Institutional or foster homes are places that offer shelter to children and young adults who have lost their biological and/or primary caregivers. These institutions are expected to act as a safe haven for children outside of parental care, providing them with the ideal environment to nurture their growth, and tending to their needs with the help of trained professionals who understand children’s changing requirements as they develop.

Through its institutional development arm, Wataneya helps foster homes take the steps necessary to improve the overall quality of their environment and comply with the national standards for alternative care approved by the government in 2014. By getting to know their specific needs and understanding their existing capacities, Wataneya devises strategies to help institutions manage their resources more efficiently, providing them with detailed plans and timelines to develop the quality of their services, as well as following up on implementation.

Watanaye’s approach to institutional development aims to:

  • Enable institutions to implement policies compliant with alternative care standards.
  • Foster stronger ties between children and their caregivers.
  • Build up staff capacities at institutional homes to ensure the continuity of quality care.
  • Connect homes with organizations and individuals with aligned interests.
  • Better prepare youth in foster homes for social integration and post-institutional life.

The Stages of Institutional Development

1

General Partnership Framework

Wataneya determines the scope of its partnership with an institution based on its requirements and available resources, before signing an agreement that outlines the roles and responsibilities on either side.

2

Institutional Evaluation

Measuring an institution’s policies and performance against Egypt’s alternative care standards is an important second step in the process, as it allows Wataneya a closer look at policies and innerworkings, as well as requirements for improvement.
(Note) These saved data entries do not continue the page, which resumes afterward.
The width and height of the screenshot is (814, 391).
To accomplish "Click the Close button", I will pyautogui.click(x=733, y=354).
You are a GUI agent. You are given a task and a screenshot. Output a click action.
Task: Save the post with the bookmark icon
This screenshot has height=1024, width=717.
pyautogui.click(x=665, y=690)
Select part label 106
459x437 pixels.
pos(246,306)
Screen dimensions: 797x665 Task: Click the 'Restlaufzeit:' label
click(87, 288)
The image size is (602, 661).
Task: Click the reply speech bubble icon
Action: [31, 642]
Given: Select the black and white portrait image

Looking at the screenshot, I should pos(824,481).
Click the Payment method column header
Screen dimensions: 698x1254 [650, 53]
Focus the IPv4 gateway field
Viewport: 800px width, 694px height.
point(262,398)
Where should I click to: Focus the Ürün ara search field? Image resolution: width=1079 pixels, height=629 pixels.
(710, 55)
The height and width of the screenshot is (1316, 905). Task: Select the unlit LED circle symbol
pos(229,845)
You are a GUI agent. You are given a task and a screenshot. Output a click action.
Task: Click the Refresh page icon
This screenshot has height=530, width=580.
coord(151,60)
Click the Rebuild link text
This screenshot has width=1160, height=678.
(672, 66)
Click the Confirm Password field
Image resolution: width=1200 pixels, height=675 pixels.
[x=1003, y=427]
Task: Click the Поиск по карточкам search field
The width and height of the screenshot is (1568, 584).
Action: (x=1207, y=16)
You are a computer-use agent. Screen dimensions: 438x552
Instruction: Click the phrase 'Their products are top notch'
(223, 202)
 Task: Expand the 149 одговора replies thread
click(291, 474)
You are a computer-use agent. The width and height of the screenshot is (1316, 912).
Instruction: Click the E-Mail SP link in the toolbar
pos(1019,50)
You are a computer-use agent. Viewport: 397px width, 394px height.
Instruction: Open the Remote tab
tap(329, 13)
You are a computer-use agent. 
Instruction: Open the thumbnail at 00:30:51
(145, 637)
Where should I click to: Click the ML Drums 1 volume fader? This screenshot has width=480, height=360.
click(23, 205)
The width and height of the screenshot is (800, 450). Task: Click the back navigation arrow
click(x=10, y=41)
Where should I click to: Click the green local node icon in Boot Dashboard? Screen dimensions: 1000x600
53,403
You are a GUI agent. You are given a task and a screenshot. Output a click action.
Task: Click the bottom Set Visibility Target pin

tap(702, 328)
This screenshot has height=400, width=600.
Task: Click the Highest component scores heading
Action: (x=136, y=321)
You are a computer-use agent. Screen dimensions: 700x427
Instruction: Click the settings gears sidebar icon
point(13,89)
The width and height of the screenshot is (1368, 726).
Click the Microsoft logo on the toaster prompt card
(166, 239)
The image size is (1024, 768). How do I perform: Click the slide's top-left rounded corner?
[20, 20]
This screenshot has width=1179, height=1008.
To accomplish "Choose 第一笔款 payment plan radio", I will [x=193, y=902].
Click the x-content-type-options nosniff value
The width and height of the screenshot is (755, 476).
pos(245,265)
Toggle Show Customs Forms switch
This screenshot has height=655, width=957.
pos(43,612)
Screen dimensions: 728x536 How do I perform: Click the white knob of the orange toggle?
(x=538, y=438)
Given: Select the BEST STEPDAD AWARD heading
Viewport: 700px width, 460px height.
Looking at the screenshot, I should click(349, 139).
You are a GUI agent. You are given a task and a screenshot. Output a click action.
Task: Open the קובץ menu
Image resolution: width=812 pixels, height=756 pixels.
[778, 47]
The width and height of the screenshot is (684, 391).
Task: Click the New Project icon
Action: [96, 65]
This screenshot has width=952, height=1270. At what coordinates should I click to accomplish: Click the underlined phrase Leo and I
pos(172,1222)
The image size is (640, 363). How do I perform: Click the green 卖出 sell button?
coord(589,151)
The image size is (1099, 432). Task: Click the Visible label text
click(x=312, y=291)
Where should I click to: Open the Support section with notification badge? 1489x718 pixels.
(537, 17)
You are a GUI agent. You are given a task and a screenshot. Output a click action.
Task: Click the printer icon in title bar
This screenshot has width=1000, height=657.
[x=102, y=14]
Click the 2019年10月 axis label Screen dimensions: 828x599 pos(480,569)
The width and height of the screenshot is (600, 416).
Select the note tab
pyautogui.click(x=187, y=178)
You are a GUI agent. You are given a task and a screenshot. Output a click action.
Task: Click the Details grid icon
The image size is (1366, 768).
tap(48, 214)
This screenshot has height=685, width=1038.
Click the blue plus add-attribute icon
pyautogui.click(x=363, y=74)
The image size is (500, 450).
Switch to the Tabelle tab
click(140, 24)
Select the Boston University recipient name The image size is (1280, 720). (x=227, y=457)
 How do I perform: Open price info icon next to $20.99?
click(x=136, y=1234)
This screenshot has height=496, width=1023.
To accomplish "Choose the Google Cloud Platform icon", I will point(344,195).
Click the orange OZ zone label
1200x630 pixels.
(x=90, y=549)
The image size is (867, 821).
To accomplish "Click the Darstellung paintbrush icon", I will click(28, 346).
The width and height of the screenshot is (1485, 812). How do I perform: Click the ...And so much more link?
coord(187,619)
The evaluation process is split into five stages, with the timeframe for each depending on the size of the institution in terms of both staff and occupants.

3

Planning & Strategy

During this stage, a team from Wataneya works with an institution’s team (including the children themselves) to draft a detailed plan of action over the course of two or three days. The plan outlines the different activities that will be arranged (workshops, interviews…) and measures that need to be taken over a specific period of time, and additionally sets out each party’s roles and responsibilities (this includes other development partners, such as the Ministry of Social Solidarity, civil society groups, and private companies).

4

Implementation and follow-up

During the implementation and follow-up phase, Wataneya conducts periodic visits to assess how well an institution is meeting targets such as raising staff aptitude and operational efficiency, introducing more youth and child development activities, and upgrading filing and record-keeping systems. Wataneya also offers consultations to help institutions remain on track to meet national alternative care standards and creates connections between them and benefactors in civil society and the private sector that can help them along the way.

5

Final review

In the final stage of the process, Wataneya conducts a comprehensive review (through interviews, group discussions, evaluation forms, etc.) that measures the overall efficiency of the plan, determines whether an institution has been able to meet national alternative care standards, identifies areas of improvement, and offers recommendations for further development. The field evaluation usually takes from two to four days to complete, while the report takes another week to compile.

How Wataneya Pursues Institutional Development

The Sanad Project is a prime example of Wataneya’s approach to institutional development. Launched in 2015 in partnership with the Drosos Foundation, the three-year program offers grants to institutional homes (renewed annually based on level of commitment to the program) to enable them to improve the quality of the service and care they offer. Ten institutions were selected for the first cycle of the project, five of which qualified for the final round.

How the Sanad Project works:

The Sanad Project concluded in 2017 but Wataneya continues to offer institutional development services on an individual basis.